I torinesi Eugenio in Via Di Gioia sono tra i gruppi contemporanei che hanno più a cuore i temi ambientali. Lo si vede nei testi delle loro canzoni “La punta dell’iceberg”, “Lettera al prossimo” e “Albero”, e lo si vede anche nel loro impegno personale, dall’adesione a Fridays For Future alla raccolta fondi per ripiantare una foresta danneggiata dalla tempesta Vaia.

Gregory Bateson e l’ecologia della mente

Antropologo, etologo, filosofo naturale, Gregory Bateson è uno dei più importanti pensatori del ‘900. Ispiratore della psichiatria sistemica, creatore di un’epistemologia fondata sull’ ‘apprendere ad apprendere’, Bateson è unanimemente considerato il padre del pensiero ecologico.

Ideatore della Cibernetica (insieme con altri scienziati come Von Neumann, McCulloch, Shannon, Ashby, Von Foerster, Wiener… ) Bateson approdò poi alla psichiatria e all’epistemologia, settori ai quali egli diede i maggiori contributi.
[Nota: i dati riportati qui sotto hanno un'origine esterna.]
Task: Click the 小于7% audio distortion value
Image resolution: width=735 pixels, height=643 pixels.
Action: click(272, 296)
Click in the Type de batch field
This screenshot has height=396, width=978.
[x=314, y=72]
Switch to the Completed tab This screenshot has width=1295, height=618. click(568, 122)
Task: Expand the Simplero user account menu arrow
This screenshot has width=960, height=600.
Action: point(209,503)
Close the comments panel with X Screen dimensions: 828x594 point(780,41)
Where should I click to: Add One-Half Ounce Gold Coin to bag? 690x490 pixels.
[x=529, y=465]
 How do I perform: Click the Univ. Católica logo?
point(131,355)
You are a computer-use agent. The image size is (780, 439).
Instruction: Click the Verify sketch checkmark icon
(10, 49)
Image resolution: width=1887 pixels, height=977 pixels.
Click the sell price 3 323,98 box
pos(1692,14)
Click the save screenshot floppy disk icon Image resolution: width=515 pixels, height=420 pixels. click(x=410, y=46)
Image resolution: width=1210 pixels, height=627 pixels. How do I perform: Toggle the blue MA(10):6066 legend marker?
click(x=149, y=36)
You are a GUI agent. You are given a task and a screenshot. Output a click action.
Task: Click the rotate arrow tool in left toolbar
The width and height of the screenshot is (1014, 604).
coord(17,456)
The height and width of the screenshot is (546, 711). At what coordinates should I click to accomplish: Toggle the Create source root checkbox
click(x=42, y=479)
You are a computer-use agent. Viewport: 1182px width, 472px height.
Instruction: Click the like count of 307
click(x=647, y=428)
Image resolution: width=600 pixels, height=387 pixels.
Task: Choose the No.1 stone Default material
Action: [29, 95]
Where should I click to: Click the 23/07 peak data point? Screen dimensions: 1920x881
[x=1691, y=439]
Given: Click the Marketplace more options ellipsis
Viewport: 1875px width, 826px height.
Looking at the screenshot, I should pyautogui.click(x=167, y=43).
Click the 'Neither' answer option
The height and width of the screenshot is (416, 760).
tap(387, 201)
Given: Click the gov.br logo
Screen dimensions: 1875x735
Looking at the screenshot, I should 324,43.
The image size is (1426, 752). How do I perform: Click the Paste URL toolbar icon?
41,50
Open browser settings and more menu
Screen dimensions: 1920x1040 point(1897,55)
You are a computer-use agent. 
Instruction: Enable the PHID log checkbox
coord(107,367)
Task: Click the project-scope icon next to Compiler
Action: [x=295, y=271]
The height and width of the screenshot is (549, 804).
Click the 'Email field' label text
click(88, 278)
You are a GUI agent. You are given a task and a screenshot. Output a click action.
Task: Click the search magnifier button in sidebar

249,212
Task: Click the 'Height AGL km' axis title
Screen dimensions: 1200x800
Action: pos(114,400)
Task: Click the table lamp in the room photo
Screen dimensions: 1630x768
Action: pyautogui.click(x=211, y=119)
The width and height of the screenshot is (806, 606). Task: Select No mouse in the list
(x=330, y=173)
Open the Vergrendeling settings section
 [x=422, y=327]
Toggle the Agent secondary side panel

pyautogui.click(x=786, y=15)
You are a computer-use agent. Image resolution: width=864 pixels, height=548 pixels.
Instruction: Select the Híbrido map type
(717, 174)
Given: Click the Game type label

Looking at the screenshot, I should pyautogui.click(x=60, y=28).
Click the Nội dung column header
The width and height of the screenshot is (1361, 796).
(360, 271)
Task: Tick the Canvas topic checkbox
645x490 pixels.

In campo psicoterapeutico il suo nome rimane legato al Gruppo di Palo Alto e alle ricerche da esso condotte sulla schizofrenia, da cui ebbero origine importanti teorie, tra le quali quella del double bind (doppio vincolo). Nell’audiolibro potrete ascoltare brani tratti dai suoi libri più importanti e dalle sue conferenze accompagnati da un commento biografico.